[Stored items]
━━━━━━━━━━━━━━━━━━━━
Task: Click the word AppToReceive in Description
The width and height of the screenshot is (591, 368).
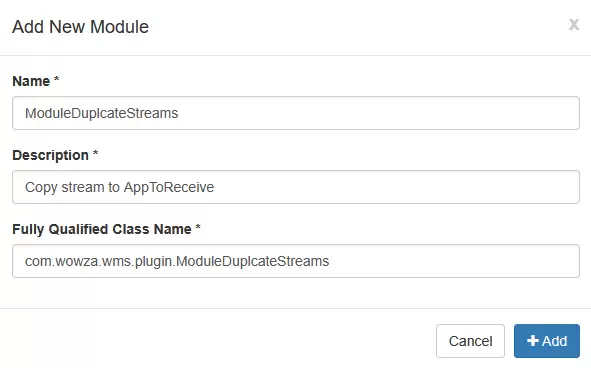Action: coord(169,187)
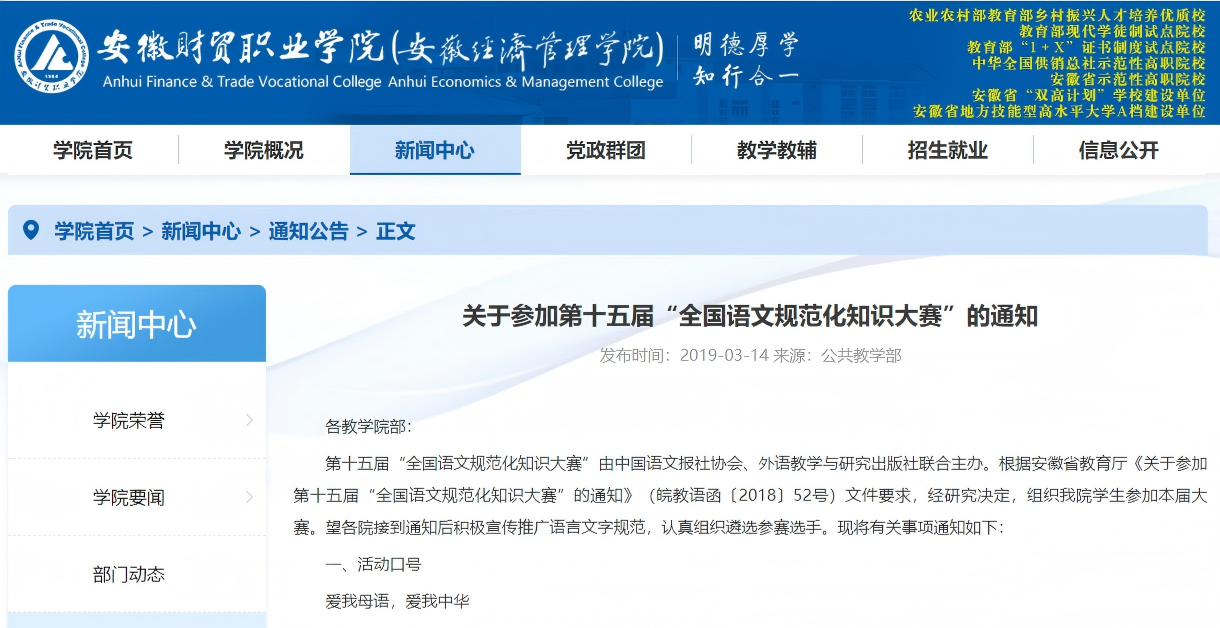
Task: Open the 学院首页 navigation menu
Action: [93, 150]
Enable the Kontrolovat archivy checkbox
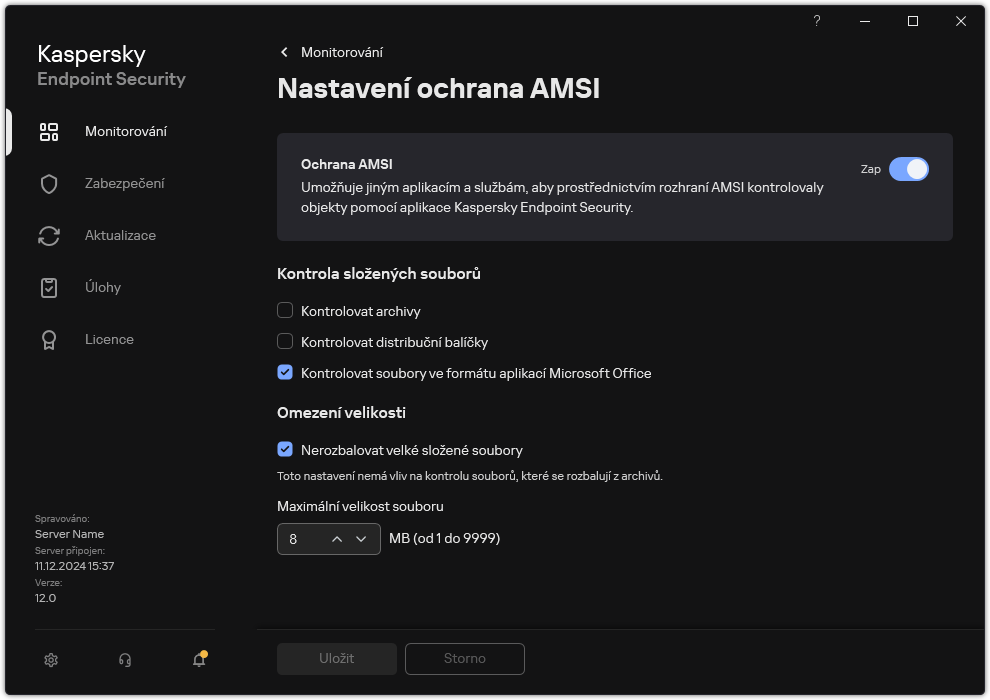This screenshot has width=990, height=700. 285,311
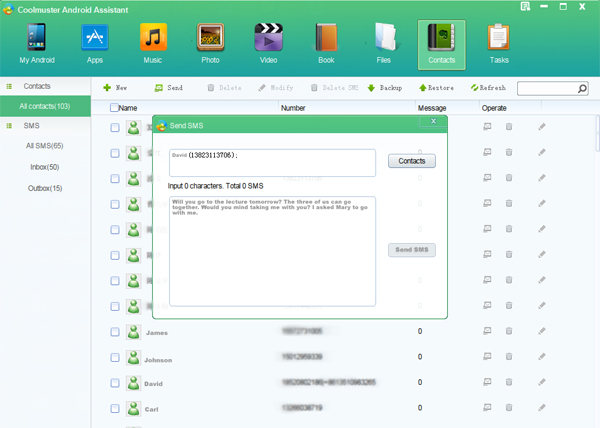Open the Apps manager
This screenshot has width=600, height=428.
pos(95,45)
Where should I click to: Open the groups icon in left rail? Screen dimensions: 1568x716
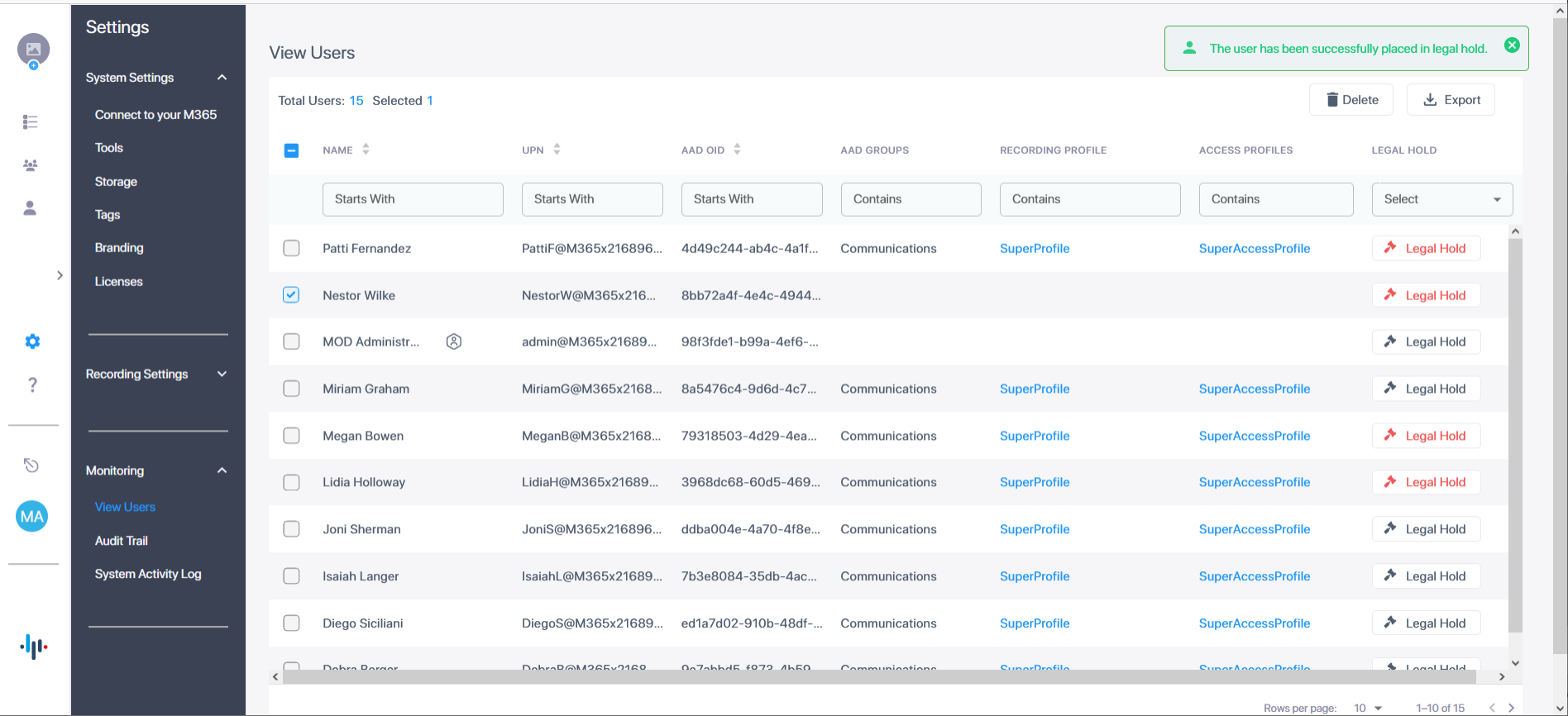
━━━━━━━━━━━━━━━━━━━━
What you need to do = Retype the records exactly, but skip the pictures.

Task output =
Task: Click the word AppToReceive in Description
The width and height of the screenshot is (591, 368).
Action: coord(169,187)
Task: Open the 学院首页 navigation menu
Action: [93, 150]
Enable the Kontrolovat archivy checkbox
This screenshot has width=990, height=700. 285,311
Open the Apps manager
This screenshot has width=600, height=428.
pos(95,45)
Where should I click to: Open the groups icon in left rail? Screen dimensions: 1568x716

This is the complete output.